EXERCISE DATA -
····················

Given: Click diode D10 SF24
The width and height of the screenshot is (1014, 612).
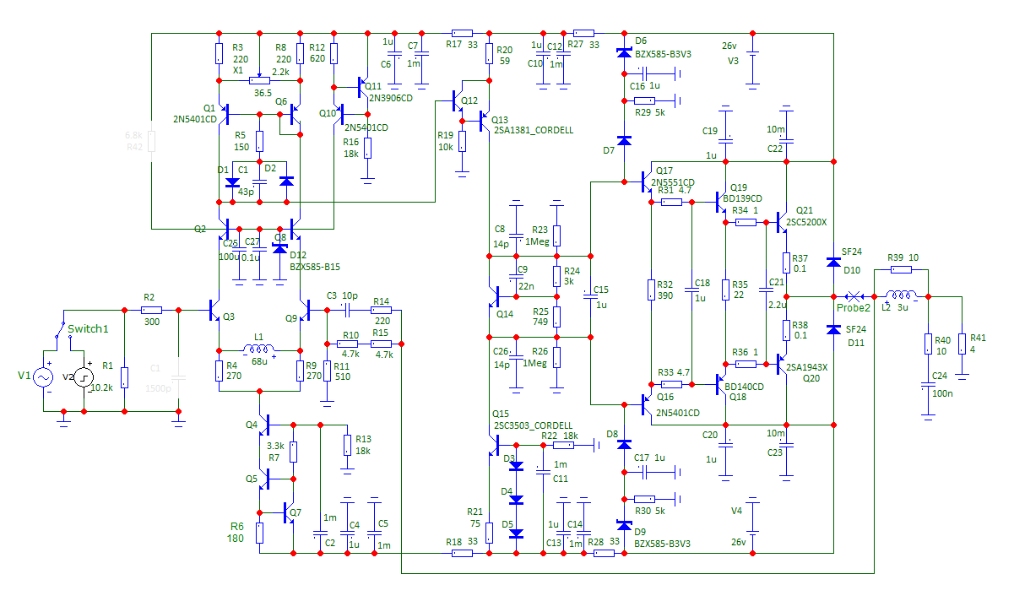Looking at the screenshot, I should tap(833, 261).
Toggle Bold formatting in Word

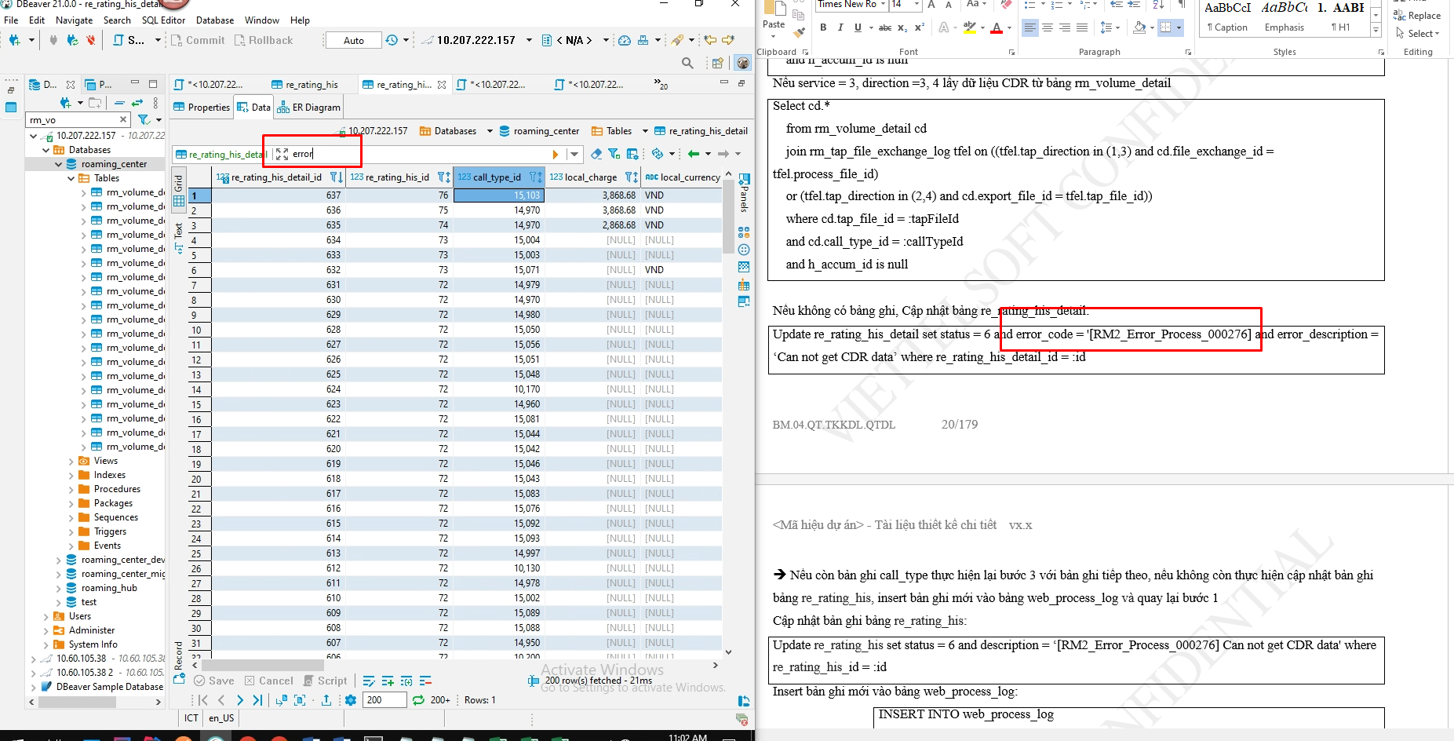(x=823, y=27)
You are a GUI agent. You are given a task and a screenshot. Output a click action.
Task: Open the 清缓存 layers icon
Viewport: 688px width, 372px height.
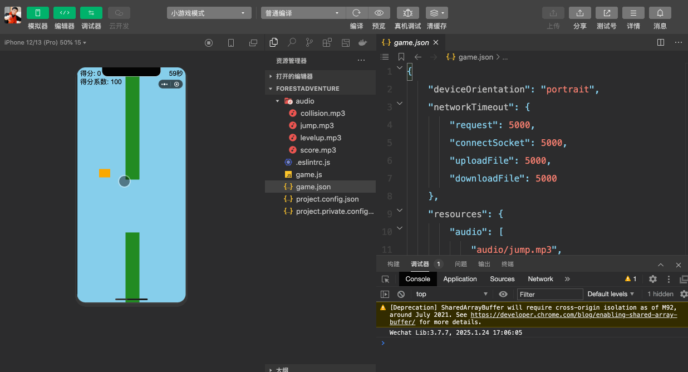[x=436, y=13]
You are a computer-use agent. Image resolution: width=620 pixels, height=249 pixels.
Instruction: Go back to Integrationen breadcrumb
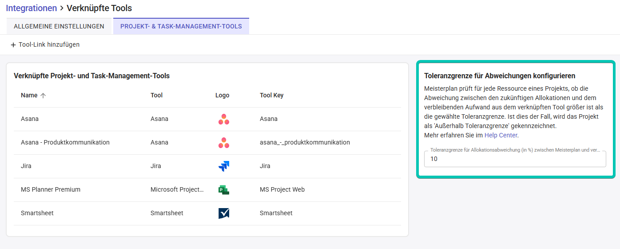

····················

Would you write out the data exactly, with no pictures in the copy?

RESULT FOR THIS TASK -
Given: Click diode D10 SF24
The width and height of the screenshot is (1014, 612).
Looking at the screenshot, I should tap(833, 261).
Toggle Bold formatting in Word

(x=823, y=27)
You are a GUI agent. You are given a task and a screenshot. Output a click action.
Task: Open the 清缓存 layers icon
Viewport: 688px width, 372px height.
[x=436, y=13]
You are a computer-use agent. Image resolution: width=620 pixels, height=249 pixels.
Instruction: Go back to Integrationen breadcrumb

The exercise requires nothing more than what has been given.